→ Data for this task
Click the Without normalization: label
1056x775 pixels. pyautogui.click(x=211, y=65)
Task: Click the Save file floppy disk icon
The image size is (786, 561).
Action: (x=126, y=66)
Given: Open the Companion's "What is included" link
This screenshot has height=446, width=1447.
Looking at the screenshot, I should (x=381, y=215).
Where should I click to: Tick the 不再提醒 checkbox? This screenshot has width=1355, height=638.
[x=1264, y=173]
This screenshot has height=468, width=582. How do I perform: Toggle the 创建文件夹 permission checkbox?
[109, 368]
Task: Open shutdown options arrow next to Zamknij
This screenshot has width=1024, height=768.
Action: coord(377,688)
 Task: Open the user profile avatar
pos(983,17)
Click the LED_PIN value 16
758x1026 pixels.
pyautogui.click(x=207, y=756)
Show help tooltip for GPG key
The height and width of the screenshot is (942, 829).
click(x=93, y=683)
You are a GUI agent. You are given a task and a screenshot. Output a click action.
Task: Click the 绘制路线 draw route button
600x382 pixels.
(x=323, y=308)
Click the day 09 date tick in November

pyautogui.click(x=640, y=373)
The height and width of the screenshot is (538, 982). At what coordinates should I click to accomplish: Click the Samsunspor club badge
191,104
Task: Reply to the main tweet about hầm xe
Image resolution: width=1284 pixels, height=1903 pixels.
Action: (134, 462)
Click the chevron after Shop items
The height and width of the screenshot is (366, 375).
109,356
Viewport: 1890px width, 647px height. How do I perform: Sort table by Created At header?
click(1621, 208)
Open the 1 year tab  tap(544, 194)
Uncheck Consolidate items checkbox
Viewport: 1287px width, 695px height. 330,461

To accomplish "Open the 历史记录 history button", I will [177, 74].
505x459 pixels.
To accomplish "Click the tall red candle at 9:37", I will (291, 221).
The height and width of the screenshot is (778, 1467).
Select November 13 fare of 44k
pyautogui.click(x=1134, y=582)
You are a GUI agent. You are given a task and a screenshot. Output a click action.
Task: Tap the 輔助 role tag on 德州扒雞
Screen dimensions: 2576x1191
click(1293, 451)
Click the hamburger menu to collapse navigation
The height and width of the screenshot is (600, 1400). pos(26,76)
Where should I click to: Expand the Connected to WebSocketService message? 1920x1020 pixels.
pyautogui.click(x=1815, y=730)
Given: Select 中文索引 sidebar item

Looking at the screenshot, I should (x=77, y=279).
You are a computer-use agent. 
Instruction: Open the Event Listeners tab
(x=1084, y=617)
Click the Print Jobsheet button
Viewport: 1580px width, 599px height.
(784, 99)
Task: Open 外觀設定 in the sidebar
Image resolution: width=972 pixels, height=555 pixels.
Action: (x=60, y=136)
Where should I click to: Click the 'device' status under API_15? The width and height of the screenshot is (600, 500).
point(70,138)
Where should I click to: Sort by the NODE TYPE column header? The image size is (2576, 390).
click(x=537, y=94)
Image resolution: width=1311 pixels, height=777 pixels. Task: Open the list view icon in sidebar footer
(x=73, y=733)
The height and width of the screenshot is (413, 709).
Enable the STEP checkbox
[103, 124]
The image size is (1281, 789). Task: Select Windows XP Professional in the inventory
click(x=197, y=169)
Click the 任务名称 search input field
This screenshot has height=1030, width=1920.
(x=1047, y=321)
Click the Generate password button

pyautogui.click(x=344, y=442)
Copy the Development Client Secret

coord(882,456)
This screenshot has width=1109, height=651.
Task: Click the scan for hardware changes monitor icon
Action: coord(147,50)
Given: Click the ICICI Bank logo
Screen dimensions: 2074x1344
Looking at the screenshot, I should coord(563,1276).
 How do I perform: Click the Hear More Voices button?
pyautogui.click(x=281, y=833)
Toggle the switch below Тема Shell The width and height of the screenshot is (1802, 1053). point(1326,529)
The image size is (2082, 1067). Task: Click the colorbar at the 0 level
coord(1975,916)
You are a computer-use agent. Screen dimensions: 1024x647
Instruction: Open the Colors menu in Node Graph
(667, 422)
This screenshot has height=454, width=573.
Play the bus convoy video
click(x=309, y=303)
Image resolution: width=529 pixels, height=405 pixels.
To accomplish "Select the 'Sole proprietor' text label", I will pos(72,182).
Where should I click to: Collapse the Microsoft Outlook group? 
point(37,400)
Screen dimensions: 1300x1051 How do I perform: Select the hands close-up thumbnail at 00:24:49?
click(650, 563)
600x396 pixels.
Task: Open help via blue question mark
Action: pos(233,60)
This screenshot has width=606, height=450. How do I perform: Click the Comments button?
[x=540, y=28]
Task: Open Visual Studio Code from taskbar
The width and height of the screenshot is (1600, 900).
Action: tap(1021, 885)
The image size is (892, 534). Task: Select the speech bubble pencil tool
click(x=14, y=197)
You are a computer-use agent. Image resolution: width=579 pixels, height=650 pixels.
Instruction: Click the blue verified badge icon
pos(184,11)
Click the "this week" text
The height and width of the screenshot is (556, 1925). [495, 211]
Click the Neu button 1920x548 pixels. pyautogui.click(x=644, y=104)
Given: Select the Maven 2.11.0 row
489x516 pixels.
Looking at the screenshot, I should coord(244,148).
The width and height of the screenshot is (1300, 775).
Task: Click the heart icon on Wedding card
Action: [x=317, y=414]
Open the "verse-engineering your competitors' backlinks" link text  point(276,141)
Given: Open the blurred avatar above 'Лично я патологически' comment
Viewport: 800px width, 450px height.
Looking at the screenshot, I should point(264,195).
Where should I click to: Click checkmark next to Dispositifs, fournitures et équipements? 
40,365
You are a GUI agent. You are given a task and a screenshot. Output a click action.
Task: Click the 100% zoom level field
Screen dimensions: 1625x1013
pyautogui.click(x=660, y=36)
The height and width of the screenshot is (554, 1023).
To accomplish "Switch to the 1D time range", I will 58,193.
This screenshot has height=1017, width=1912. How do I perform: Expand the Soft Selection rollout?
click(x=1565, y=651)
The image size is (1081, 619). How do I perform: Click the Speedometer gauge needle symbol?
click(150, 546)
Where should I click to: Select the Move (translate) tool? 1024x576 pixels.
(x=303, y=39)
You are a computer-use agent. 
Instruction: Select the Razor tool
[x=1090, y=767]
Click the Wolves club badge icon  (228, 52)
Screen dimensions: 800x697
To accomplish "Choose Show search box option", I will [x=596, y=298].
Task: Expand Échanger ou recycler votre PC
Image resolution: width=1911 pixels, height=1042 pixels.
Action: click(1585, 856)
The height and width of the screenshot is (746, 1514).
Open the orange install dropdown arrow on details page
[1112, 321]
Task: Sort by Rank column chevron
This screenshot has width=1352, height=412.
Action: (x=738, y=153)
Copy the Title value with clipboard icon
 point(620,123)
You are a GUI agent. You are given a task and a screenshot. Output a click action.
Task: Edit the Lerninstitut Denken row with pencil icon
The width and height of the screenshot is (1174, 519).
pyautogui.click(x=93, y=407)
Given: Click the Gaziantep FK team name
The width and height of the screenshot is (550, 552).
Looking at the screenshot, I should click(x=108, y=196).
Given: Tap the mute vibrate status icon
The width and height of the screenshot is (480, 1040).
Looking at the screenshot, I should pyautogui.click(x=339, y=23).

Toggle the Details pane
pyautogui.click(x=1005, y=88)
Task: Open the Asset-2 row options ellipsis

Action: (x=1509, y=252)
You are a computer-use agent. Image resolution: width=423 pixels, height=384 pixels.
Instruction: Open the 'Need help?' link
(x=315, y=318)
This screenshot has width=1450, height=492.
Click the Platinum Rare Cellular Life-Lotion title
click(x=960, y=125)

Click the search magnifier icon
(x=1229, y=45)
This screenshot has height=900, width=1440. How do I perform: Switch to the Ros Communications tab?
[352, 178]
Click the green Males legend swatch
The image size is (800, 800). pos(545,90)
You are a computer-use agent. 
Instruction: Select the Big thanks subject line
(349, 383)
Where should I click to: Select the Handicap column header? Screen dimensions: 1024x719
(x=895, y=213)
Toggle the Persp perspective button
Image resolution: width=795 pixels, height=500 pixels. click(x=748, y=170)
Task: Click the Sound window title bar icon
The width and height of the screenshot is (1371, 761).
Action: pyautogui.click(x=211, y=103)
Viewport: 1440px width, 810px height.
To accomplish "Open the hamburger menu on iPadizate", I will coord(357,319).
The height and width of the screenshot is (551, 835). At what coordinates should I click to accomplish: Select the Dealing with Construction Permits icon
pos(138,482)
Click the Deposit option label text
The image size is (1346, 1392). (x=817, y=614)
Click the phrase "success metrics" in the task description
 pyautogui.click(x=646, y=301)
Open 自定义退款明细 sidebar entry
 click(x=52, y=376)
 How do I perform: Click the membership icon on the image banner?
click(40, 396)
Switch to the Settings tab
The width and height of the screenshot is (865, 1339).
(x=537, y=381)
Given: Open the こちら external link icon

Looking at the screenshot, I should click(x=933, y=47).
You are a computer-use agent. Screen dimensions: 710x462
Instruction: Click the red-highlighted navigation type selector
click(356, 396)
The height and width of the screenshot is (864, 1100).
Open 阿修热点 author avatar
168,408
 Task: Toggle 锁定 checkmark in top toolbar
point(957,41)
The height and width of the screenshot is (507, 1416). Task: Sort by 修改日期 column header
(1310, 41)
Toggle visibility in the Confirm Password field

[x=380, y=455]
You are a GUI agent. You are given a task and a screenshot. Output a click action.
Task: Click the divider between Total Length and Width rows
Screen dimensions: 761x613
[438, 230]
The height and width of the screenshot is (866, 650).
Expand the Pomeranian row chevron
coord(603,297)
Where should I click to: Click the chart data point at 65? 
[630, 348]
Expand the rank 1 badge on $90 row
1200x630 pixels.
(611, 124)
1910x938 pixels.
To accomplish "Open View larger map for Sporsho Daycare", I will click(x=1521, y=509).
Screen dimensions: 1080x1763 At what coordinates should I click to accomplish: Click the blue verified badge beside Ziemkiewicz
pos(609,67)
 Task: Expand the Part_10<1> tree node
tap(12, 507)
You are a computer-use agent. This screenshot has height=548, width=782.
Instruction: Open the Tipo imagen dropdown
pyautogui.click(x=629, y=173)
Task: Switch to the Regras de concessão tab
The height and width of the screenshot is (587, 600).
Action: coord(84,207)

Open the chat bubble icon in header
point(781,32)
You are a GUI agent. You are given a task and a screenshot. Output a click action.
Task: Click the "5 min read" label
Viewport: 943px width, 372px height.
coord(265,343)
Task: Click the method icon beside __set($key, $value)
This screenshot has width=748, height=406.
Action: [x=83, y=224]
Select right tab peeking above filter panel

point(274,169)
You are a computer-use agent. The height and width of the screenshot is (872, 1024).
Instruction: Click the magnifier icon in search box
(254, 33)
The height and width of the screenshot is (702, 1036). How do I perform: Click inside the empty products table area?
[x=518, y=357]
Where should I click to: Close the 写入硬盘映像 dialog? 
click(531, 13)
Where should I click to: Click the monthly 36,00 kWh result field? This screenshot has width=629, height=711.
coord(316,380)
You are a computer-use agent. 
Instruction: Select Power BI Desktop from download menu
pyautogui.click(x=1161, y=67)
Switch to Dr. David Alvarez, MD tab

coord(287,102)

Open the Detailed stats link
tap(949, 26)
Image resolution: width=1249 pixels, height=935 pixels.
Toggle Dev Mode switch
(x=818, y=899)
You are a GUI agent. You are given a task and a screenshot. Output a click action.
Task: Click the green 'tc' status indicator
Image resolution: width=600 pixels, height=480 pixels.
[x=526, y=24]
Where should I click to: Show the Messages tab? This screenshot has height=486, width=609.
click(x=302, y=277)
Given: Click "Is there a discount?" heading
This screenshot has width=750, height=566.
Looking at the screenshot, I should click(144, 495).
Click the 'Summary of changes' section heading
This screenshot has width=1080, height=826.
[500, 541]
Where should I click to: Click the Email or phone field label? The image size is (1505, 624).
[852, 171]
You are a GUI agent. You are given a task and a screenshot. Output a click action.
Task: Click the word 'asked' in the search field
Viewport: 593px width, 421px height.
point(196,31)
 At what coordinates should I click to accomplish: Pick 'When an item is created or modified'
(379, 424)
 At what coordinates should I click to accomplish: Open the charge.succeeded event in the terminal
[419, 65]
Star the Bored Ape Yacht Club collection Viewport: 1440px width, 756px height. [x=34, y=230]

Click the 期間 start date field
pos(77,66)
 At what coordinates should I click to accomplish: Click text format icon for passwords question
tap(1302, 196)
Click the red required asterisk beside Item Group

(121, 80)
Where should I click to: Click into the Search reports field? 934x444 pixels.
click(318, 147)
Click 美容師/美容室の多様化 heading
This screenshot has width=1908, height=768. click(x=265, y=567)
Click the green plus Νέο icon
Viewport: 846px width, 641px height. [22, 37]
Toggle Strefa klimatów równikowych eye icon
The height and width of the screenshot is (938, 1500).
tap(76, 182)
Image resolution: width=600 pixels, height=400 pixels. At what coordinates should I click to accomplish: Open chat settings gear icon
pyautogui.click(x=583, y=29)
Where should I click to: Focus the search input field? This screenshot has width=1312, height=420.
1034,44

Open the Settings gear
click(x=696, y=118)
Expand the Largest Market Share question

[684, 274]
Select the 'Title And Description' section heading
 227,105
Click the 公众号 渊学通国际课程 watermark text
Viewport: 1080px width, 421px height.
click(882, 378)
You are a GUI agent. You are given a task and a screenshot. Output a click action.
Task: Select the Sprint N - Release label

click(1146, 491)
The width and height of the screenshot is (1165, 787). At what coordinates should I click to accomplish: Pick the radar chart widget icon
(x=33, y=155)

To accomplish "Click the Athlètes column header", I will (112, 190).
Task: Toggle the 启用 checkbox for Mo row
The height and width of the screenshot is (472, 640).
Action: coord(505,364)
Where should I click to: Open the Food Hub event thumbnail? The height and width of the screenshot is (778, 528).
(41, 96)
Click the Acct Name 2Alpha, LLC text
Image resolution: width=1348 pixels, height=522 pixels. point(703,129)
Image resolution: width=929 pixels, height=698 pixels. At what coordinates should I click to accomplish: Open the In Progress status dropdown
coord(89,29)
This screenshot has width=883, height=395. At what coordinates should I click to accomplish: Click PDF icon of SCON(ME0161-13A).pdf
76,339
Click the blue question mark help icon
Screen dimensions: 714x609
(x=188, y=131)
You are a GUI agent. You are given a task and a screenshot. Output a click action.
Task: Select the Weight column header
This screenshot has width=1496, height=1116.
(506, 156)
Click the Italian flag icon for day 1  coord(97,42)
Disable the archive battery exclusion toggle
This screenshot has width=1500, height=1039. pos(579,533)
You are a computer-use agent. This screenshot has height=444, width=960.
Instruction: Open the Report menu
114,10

→ Work task
Beginning with the line containing "Image resolution: width=529" and ending with the line containing "Task: Open Visual Studio Code from taskbar", extract those lines exactly from the listing above, and only those.

→ Response to the task
Image resolution: width=529 pixels, height=405 pixels.
To accomplish "Select the 'Sole proprietor' text label", I will pos(72,182).
Where should I click to: Collapse the Microsoft Outlook group? 
point(37,400)
Screen dimensions: 1300x1051 How do I perform: Select the hands close-up thumbnail at 00:24:49?
click(650, 563)
600x396 pixels.
Task: Open help via blue question mark
Action: pos(233,60)
This screenshot has width=606, height=450. How do I perform: Click the Comments button?
[x=540, y=28]
Task: Open Visual Studio Code from taskbar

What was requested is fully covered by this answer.